OK, number 12 instantly gave me the willies! Just the other day it was raining when I took my son to the bus stop and when I came back up the stairs I just closed the umbrella and tossed it on the floor. I’d better hide the knives…
Chaz: very insightful comment – thanks
Of course, smashing the egg shell makes it much easier to get in to the egg – so it has two benefits
StewWriter: oh no! And it is Halloween this week! I would buy some new locks for the doors too – just in case Jason comes a knockin’
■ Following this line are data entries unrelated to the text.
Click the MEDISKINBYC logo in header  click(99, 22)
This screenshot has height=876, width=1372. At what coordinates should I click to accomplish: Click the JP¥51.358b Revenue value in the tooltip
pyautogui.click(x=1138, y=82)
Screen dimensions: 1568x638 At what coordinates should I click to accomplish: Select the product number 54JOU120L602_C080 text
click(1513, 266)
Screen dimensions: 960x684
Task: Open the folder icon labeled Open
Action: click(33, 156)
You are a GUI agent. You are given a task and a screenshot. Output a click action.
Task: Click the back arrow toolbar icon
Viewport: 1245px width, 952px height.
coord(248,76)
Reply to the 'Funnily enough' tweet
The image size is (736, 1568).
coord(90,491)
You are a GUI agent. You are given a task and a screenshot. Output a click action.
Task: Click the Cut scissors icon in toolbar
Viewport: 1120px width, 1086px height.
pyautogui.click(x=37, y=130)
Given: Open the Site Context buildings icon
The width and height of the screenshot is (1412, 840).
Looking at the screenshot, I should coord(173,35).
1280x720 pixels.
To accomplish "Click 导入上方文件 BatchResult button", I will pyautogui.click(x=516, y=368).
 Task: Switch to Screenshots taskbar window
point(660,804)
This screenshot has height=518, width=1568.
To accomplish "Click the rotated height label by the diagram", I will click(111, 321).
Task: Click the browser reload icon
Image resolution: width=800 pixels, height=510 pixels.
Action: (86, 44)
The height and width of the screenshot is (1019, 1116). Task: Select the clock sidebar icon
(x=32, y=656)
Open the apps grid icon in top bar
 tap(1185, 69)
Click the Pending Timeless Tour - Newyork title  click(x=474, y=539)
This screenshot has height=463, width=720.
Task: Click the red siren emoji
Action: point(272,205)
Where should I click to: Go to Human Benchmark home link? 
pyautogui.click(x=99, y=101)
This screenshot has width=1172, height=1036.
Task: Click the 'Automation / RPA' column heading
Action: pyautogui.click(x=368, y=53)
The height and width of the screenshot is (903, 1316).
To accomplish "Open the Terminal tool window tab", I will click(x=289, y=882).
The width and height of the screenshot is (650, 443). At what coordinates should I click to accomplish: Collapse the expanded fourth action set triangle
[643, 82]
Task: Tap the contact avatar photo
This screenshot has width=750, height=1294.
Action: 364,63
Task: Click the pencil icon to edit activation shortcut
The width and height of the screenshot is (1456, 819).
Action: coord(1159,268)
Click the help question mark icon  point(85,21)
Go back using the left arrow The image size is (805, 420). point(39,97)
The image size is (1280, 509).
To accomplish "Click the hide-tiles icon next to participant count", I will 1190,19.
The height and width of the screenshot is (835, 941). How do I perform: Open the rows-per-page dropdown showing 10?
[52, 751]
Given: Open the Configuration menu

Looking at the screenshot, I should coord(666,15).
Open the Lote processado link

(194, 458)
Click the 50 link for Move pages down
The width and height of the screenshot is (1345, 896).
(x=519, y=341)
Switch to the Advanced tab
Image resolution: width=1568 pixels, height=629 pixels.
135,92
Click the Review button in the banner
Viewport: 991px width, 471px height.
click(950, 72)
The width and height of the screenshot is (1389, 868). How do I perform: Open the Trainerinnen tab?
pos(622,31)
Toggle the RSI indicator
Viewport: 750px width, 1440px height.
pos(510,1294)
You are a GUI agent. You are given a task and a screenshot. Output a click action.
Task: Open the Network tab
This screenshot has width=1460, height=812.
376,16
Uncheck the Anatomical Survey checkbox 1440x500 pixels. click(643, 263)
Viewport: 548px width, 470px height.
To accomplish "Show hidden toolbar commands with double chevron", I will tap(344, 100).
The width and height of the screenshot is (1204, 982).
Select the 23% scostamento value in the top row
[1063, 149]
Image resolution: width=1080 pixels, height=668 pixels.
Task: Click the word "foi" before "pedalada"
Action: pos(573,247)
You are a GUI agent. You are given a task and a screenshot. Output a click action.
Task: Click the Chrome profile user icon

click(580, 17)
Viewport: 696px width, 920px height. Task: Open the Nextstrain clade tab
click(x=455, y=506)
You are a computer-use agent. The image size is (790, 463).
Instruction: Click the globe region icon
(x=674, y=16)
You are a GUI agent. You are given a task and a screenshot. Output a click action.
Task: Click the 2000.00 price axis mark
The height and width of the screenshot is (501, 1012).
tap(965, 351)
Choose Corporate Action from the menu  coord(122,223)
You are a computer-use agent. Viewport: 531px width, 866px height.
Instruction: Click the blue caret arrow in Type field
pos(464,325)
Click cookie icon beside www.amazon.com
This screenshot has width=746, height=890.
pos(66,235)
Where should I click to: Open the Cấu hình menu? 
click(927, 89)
I think with the egg shell he means to completly smash it no just peel it off the egg. I always mine off in one piece but shattered….hehe
Ravyn: oh – I see!
Jamie:
I am so glad I found this site. Its PACKED with interesting things to read.
alisa: I am glad you did too! The more the merrier. Often the comments are full of very interesting and useful extensions on the original lists too – user contributions are a big part of the site.